For purposes of this Section 2(c), a “vesting year” is each 12 month period that ends on a Vesting Date. Subject to continued employment with the Company or any Affiliate or Subsidiary or as otherwise provided in Section 3, the additional RSUs shall vest and be settled at the same time and in the same proportion as the Initial Grant. No additional RSUs shall be accrued for the benefit of Participant with respect to record dates occurring before, or with respect to record dates occurring on or after the date, if any, on which Participant has forfeited the RSUs.
3. Termination of Employment with the Company.
(a) Retirement. If the Participant’s employment with the Company, Affiliates and Subsidiaries terminates as a result of “Retirement” at any time on or after six months from the Date of Grant, then Section 2(a) shall continue to apply to the Participant and the Participant shall receive settlement of RSUs following each Vesting Date, unless Section 3(c) applies. For purposes of the Agreement, “Retirement” means the Participant terminates employment with the Company, all Affiliates and Subsidiaries under circumstances that do not entitle the Participant to severance either pursuant to an agreement or policy, plan or program and such termination occurs on or after: (i) attaining age 58, (ii) completing at least two years of service, and (iii) having a combined age and years of service (counting partial years) equal to at least 62.5 points.

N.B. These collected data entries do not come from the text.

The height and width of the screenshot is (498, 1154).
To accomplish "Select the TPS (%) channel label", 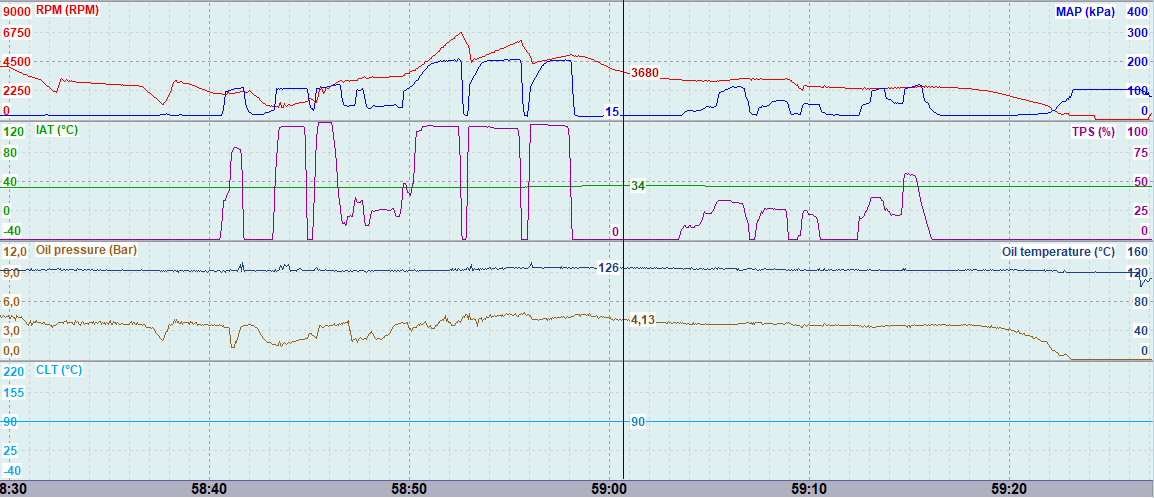I will 1092,131.
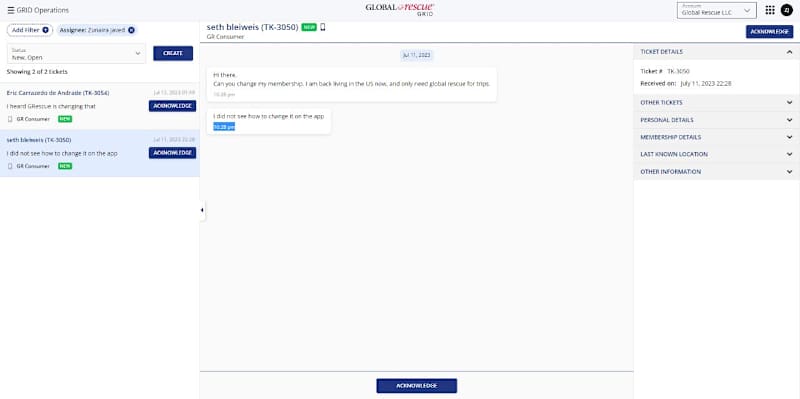Expand the Personal Details section
This screenshot has height=399, width=800.
pos(716,120)
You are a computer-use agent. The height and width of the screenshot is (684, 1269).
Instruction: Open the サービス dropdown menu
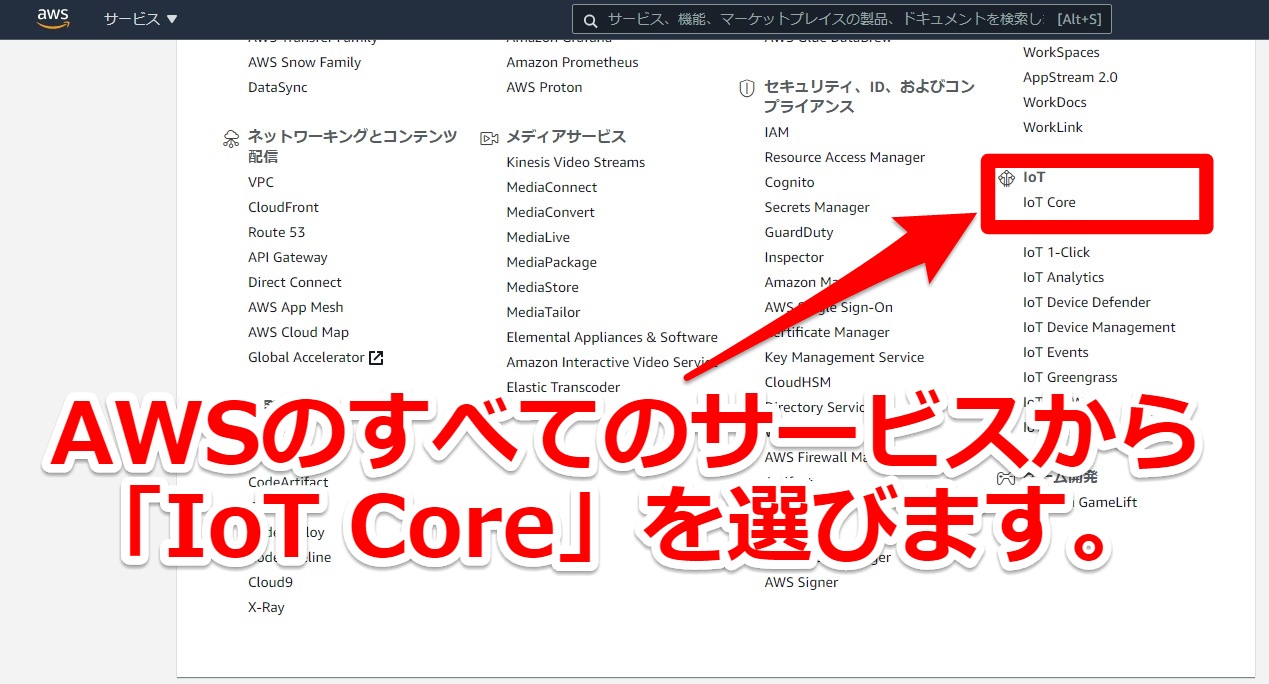tap(138, 18)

(b) Involuntary Termination and Certain Voluntary Terminations. The Participant shall become vested in a prorated number of RSUs in the following circumstances: (1) the Participant’s employment with the Company or any Affiliate or Subsidiary terminates as a result of Retirement within six months after the Date of Grant, (2) the Participant voluntarily terminates his employment with the Company, Affiliates and Subsidiaries on or after age 55 and the termination does not constitute a Retirement, or (3) the Participant is involuntarily terminated by the Company or any Affiliate or Subsidiary without Cause (whether or not the Participant is eligible for Retirement, regardless of his age at termination and other than due to Disability or death). For purposes of the preceding, the prorated portion of the RSUs that is vested as of the Participant’s retirement date or date of termination, as applicable, including the portion of the RSUs then already vested, shall be equal to (A) the total number of granted and credited RSUs plus any dividend equivalents multiplied by (B) a fraction, the numerator of which shall be the number of full calendar months elapsed from the Date of Grant through the Participant’s
retirement date or last day worked (in the case of termination) and the denominator of which shall be 36 (the number of calendar months in the Vesting Period, treating the calendar month following the Date of Grant as the first calendar month).

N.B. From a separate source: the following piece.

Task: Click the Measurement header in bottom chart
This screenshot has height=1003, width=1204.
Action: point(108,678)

(c) Death. If the Participant’s employment with the Company or any Affiliate or Subsidiary terminates due to the Participant’s death, then, in addition to the RSUs vested as of the date of death under Section 2(a), the RSUs scheduled to vest on the next scheduled Vesting Date shall also vest on the date of death.
(d) Disability. RSUs shall continue to vest during any short-term disability period, but shall not vest during the period following the end of the short-term disability and while the Participant is eligible for long-term disability benefits under a plan sponsored by the Company, an Affiliate or a Subsidiary (“Disabled”). If the Participant is Disabled, then, in addition to any RSUs already settled, the Participant shall receive 25% of the RSUs covered by the Initial Grant as of the Vesting Date immediately following the date he becomes Disabled. If the Participant returns to active employment with the Company during the Vesting Period, the Participant shall receive a pro rata portion of the RSUs scheduled to be settled on the Vesting Date immediately following the Participant’s return to active employment with the Company. The pro rata portion shall be equal to (A) the total number of RSUs scheduled to be settled as of such Vesting Date plus any dividend equivalents (less the number of any RSUs and dividend equivalents already settled), multiplied by (B) a fraction, the numerator of which shall be the number of full calendar months elapsed from the date of the Participant’s return to active employment with the Company through the Vesting Date and the denominator of which shall be 12 (i.e., the number of calendar months between Vesting Dates).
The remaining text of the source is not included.